+++ Records supplied
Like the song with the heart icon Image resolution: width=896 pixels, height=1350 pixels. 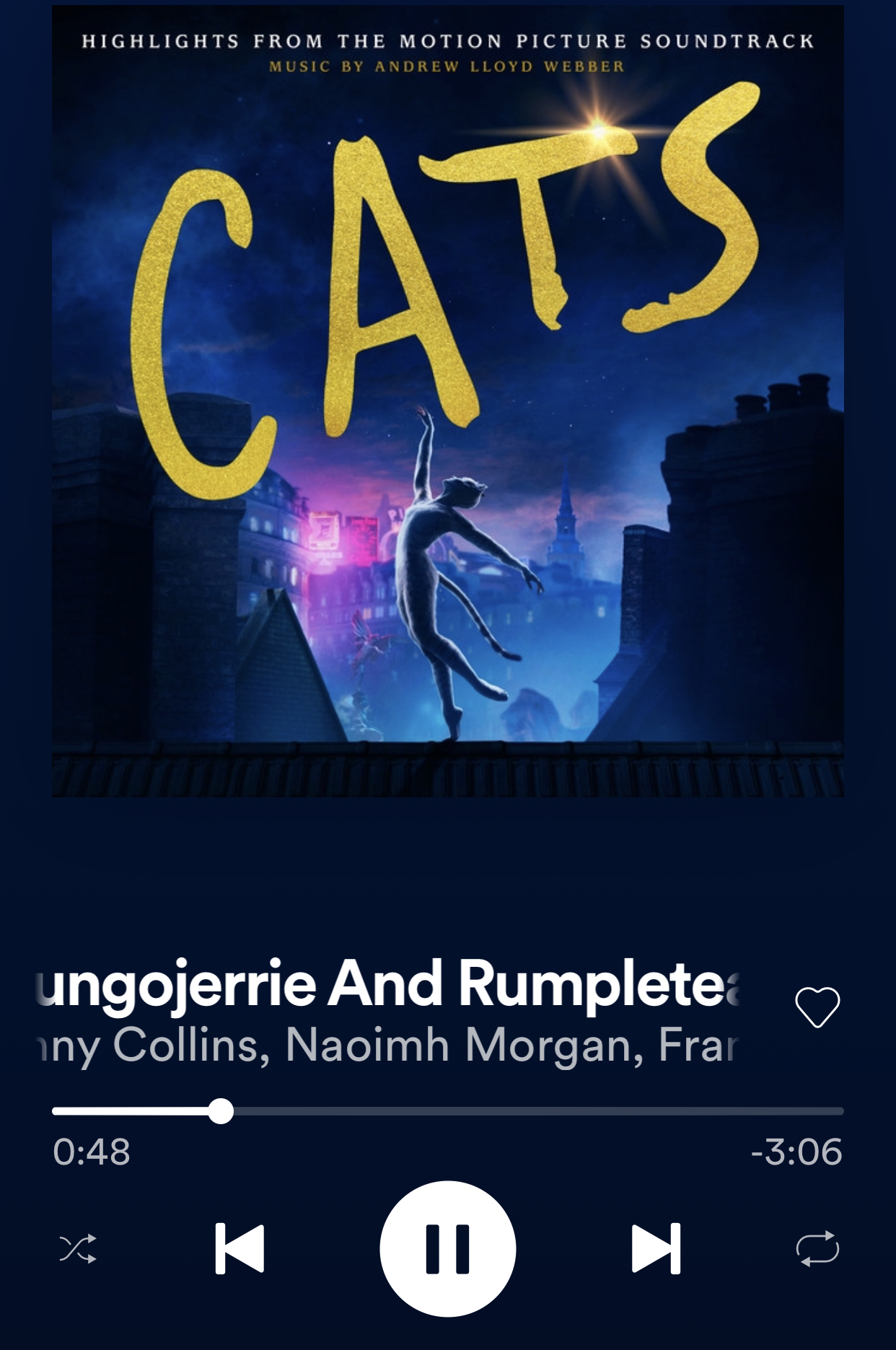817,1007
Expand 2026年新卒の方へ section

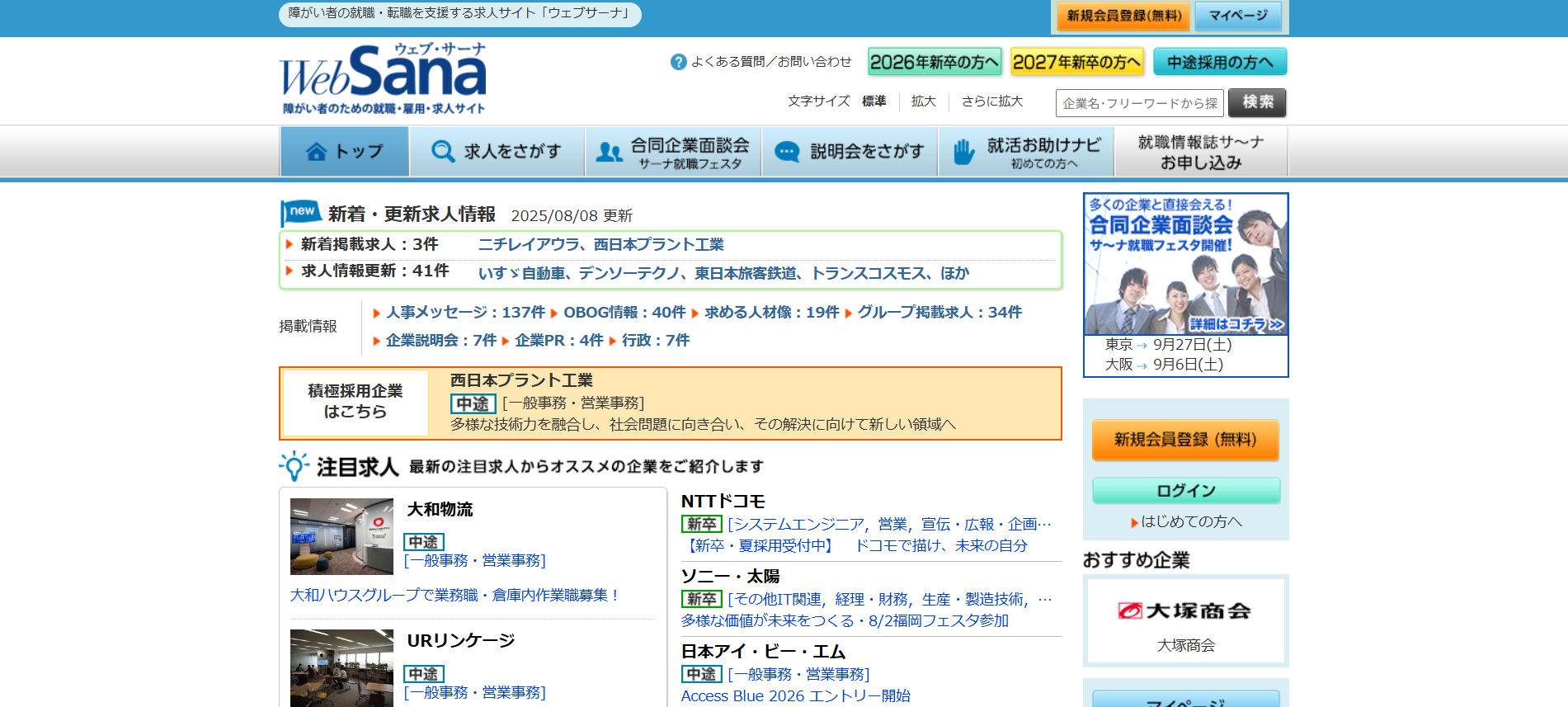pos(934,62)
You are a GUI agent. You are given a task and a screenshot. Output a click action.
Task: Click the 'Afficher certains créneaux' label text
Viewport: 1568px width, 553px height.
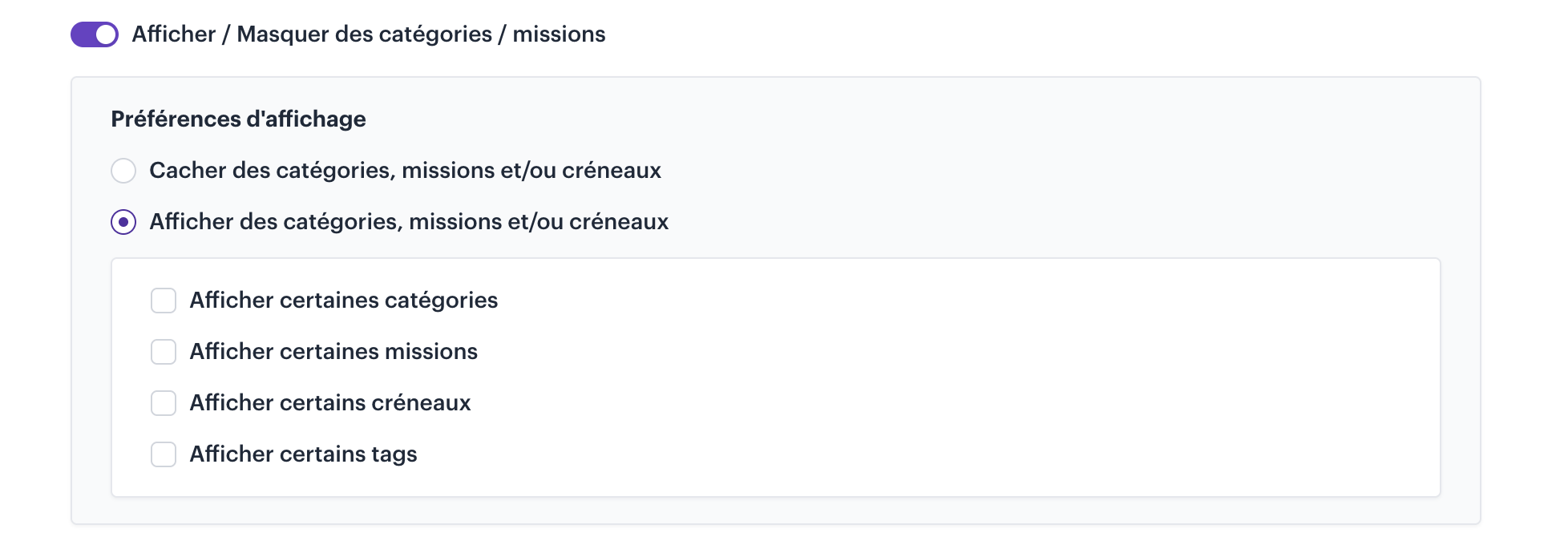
++++++
+++ Records supplied
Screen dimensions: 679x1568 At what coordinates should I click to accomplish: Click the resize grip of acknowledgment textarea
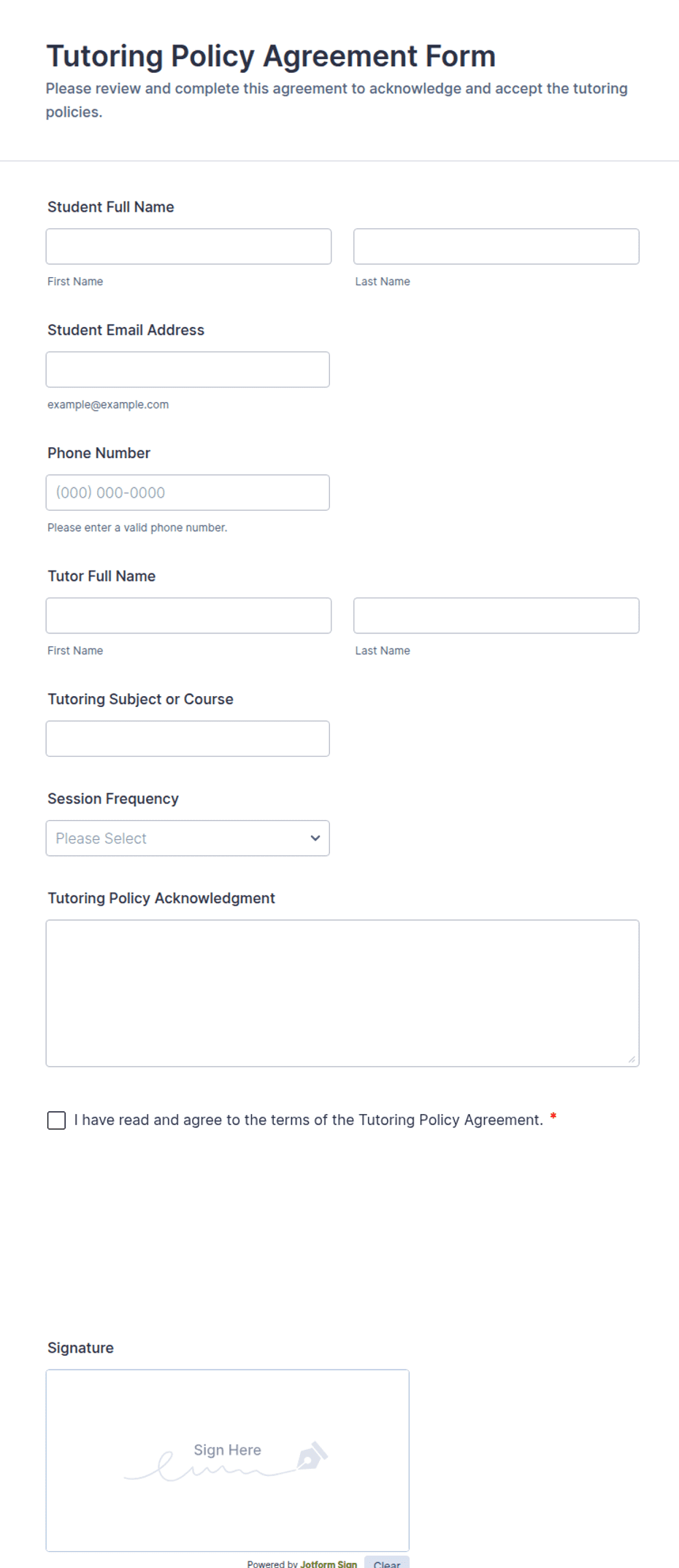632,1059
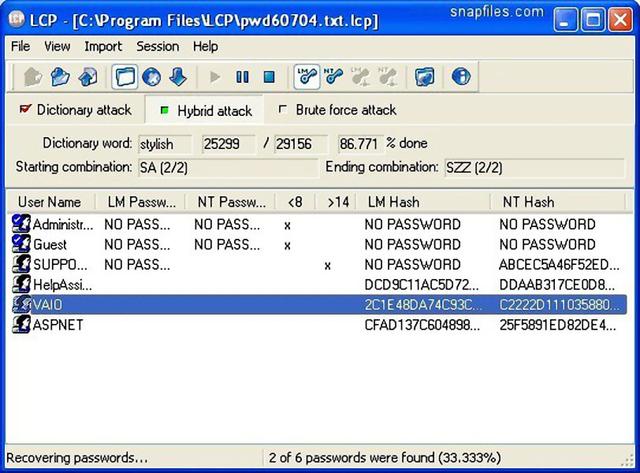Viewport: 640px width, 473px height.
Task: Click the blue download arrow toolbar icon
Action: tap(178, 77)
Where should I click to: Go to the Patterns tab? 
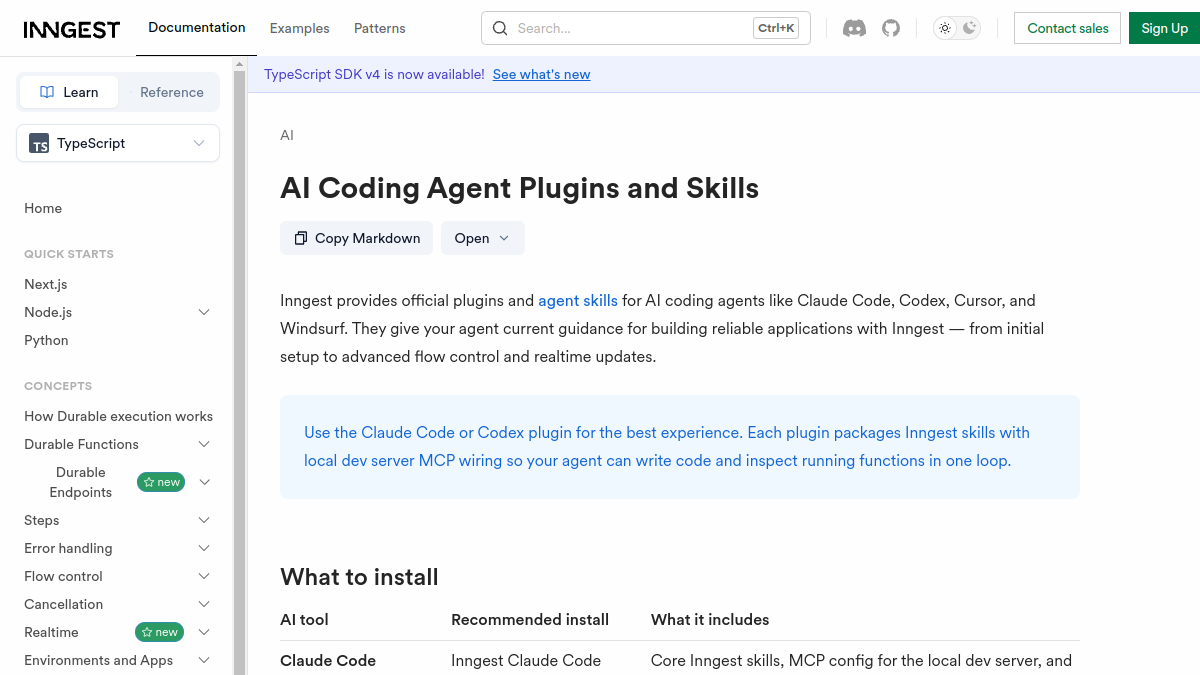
++++++
+++ Records supplied
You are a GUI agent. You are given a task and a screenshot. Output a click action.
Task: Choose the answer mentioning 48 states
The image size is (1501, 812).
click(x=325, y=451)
++++++
### Instructions to follow
Although the records hold pictures, the copy must not; give again exactly the lines from the one with "Expand 2026年新卒の方へ section" through the one with "Viewport: 1568px width, 553px height.".

### Your response
Expand 2026年新卒の方へ section

pos(934,62)
You are a GUI agent. You are given a task and a screenshot. Output a click action.
Task: Click the 'Afficher certains créneaux' label text
Viewport: 1568px width, 553px height.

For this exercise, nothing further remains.